Boronya lebt sehr zurückgezogen im großen Tempel zu Ne'charka-re Tá (in dessen Bau sie ihr gesamtes Privatvermögen investiert hat) und tritt, wenn überhaupt, in der Öffentlichkeit stets in ihrer Geweihtenrobe auf. Die Hohepriesterin ist eine sehr schöne Frau mit knielangen schwarzen Haaren, die natürliche Autorität und Würde ausstrahlt. Als Laguanerritterin ist sie eine furchterregende Kämpferin, die keine Gelegenheit ausläßt, "zu Ehren des Herrn Dere von Ketzern und Häretikern zu befreien". Sie kennt nahezu alle religiösen Texte, die sich mit dem Boron-Glauben beschäftigen, auswendig und verteidigt ihre Ansichten den Wahren Glauben betreffend mit schlüssiger Logik und treffenden Argumenten. Die ihr vom Heiligen Konzil auferlegte Weisung zur Reintegration des kem'schen Kultes in die Auslegungen des Puniner Ritus des Boronglaubens verzögerte und behinderte sie, wo sie nur konnte, und nun zeigen sich auch hier deutliche Erfolge, so daß in nächster Zukunft die Proklamation der Glaubensregeln einer eigenständigen kem'schen Kirche erwartet werden kann, die unbeeinflußt von den Irrlehren aus Al'Anfa und Punin dem Heiligen Raben in der wohlgefälligsten Weise huldigt.

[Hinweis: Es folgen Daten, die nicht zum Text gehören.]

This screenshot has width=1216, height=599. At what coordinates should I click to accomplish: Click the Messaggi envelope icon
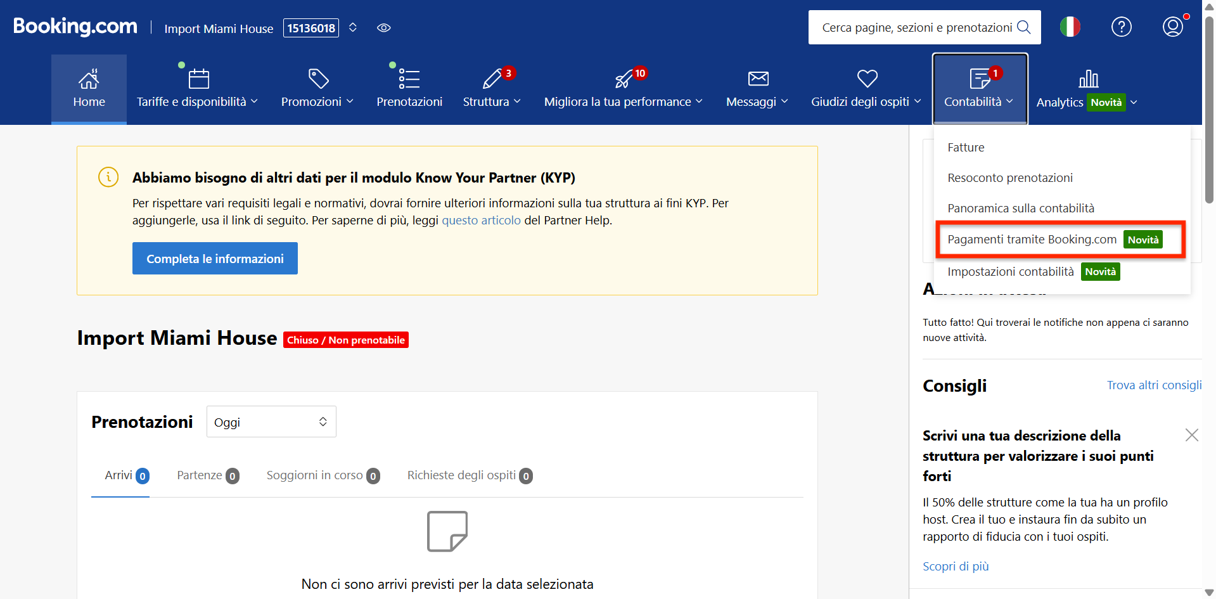point(758,79)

Die Hohepriesterin ist Fremden gegenüber als strenge, sehr zurückhaltende Person bekannt, während sie im Freundeskreis durchaus humorvoll und aufgeschlossen auftritt. Ihr Privatleben bleibt der Öffentlichkeit weitestgehend verborgen, so daß selbst die Väter ihrer beiden Töchter bislang unbekannt blieben.